LADY VAN

Hola Mamá. Antes que nada, quería agradecerte por ser la persona que más profundo e incondicionalmente me amó en la vida. Y si bien trato de retribuirte, así de irónica es la vida, no puedo devolverte ese tipo de amor de la misma manera de una forma sana. Porque el deber de los hijos es crecer, pese a todo el amor que en él deposita su madre. Y porque nadie dijo que sería justo; la entrega total de una Madre nunca va a compararse con el amor que le tengan los hijos.

Hoy Mamá, te escribo pero en realidad siento que me estoy hablando a mí. Quería contarte que las relaciones a veces no son tan complicadas. Que a veces lo que se siente se dice y es lisa y llanamente eso. Que no hay segundas intenciones, manipulaciones ni ventajas. Que a veces la gente simplemente se sienta y disfruta de un café, aunque no haya nada importante ni urgente que resolver o solucionar; que lo demás puede esperar. En serio, no es tan urgente.  Que esa sencilla acción, a veces llena muchos vacíos. Porque nos muestra que no estamos solos. Que no necesitamos de un hombre (cualquiera) que esté a nuestro lado para tapar agujeros o para resolver lo que nosotras no sabemos. Sea arreglar un caño o nuestra soledad. Que depende de nosotras disfrutar esa soledad, y rodearnos de todas las personas que amamos brindándoles nuestro tesoro más importante: el tiempo. El de calidad, digo. El tiempo que se comparte, se brinda, se da, se entrega y se recibe. El que se charla en ida y vuelta. El que muestra las emociones de dos corazones que se quieren. No sabemos cuánto tiempo nos regalará la vida, y sería bueno replantearnos en qué o en quien lo estamos usando. Si murieras mañana, ¿estarías satisfecha con el modo en que usaste tu vida hoy?.

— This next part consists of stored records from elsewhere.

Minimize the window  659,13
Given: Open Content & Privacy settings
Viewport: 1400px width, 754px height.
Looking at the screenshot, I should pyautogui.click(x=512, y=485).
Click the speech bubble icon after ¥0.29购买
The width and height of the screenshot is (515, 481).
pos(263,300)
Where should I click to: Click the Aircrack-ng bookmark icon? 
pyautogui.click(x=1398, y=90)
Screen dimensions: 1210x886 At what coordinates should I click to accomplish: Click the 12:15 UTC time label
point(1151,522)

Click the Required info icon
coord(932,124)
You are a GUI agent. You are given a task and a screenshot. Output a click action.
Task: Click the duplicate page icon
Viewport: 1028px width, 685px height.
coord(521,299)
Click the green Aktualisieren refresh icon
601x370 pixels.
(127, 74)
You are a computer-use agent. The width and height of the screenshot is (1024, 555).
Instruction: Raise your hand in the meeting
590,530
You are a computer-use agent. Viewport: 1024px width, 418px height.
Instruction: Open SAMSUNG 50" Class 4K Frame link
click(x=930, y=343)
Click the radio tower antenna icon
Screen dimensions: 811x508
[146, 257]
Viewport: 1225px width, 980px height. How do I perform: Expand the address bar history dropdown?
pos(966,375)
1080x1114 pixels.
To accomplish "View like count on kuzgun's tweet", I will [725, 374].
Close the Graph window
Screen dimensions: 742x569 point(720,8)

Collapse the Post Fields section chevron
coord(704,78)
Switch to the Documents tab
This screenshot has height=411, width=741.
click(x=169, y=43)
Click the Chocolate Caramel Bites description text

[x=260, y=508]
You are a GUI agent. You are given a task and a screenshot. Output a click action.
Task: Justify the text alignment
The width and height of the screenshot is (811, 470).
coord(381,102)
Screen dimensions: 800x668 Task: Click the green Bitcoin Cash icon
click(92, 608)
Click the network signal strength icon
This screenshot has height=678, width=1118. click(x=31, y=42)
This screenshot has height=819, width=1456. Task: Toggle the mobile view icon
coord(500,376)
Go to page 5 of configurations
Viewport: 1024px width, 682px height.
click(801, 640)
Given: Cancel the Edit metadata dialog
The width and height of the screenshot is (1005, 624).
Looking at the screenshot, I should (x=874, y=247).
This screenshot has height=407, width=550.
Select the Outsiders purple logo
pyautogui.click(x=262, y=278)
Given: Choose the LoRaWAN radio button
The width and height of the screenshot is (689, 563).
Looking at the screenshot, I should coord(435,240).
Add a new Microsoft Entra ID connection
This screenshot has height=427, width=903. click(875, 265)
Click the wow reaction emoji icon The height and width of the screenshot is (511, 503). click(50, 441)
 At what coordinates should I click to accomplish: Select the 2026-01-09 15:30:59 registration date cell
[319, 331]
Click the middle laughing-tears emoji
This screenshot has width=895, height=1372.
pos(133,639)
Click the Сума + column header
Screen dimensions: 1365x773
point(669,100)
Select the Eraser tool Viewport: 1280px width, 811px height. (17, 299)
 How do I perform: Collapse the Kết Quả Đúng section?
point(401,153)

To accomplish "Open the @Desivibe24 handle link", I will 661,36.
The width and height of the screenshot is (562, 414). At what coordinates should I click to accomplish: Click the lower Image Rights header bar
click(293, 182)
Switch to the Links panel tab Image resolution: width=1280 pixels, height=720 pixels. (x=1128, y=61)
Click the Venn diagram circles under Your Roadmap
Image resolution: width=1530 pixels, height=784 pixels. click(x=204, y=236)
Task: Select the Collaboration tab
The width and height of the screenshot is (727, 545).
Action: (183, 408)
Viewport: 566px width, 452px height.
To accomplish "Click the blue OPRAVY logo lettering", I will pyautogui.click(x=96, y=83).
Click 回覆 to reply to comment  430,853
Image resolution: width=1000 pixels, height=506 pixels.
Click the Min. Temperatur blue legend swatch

Yo se que hoy sentís un vacío que crees que nadie será capaz de llenar. Y nadie lo hará, más que vos. Ningún hombre, ningún hijo, ningún trabajo. Por eso te deseo, hoy, que tengas poco trabajo, que tengas mucho tiempo disponible, y que no encuentres ningún novio. No sin antes enamorarte de vos; de esa leona luchadora y fuerte cuando es necesario, sensible y cariñosa cuando se lo permite. De esa mujer para la cual “fuerte” no sea un adjetivo descriptivo sino una opción.  De esa mujer que lee, que sueña, que viaja, que se aventura, que se come el mundo. De esa mujer a quien  algunas cosas no le salen, pero no deja que la vida la avasalle. Enamorate de esa mujer que muchos suponen inalcanzable, hermosa. De esa mujer madre, independiente y canchera. De esa  mujer que sigue trabajando en sí misma, sin desalentarse por todo lo que todavía resta. Enamorate de la mujer feliz que sos Mamá.  Esta vida es tuya con sus miles de posibilidades. Busca el deseo que puja desde lo más profundo de tu interior y empezá a concretarlo. Cambiá el aire, abrí las cortinas, alegrá tu hogar con una nueva mascota, marcá en el calendario una fecha límite para tocar fondo y dejar de llorar. Que la realidad que conocés hasta ahora no te limite. En serio, solo conocemos una parte influenciada por todas las experiencias similares que nos tocó vivir hasta aprender la lección. Viajá sola y por placer aunque sea una vez en la vida.  Hay mucha gente que sí consigue ser felíz, un buen  albañil para que le arregle la casa y solucionar sus problemas fiscales. Eso no es lo importante. Lo importante es seguir avanzando. Lo importante es no arrepentirse cuando veamos la luz al final del túnel. Lo importante es lo que das, no lo que tenes, y lo más valioso que podés dar es tiempo, porque es limitado. ¿En serio vas a dedicárselo tanto al trabajo?

Te juro y te re juro que NO sos una carga. Que así como cuando yo estuve triste vos estuviste conmigo, con tus formas y buenas intenciones, porque te nace y porque nos amamos, yo QUIERO estar con vos y acompañarte. A mi forma y con mis limitaciones. Pero decidí que mi vida quiero medirla en momentos de conexión con mis seres queridos y no en logros laborales o académicos. Así que por favor ayudame, y si queres verme, decímelo. Quiero dedicar mi tiempo a los abrazos, a la emoción, al compartir. Y es difícil en la vorágine de la vida cotidiana, pero no imposible. Y menos si me ayudás.

Te repito (y me repito): no siempre las relaciones  son tan complicadas. Que a veces lo que se siente se dice y es lisa y llanamente eso. Que no hay segundas intenciones, manipulaciones ni ventajas. Que a veces la gente simplemente se sienta y disfruta de un café, aunque no haya nada importante ni urgente que resolver o solucionar; y que si lo hay, puede esperar.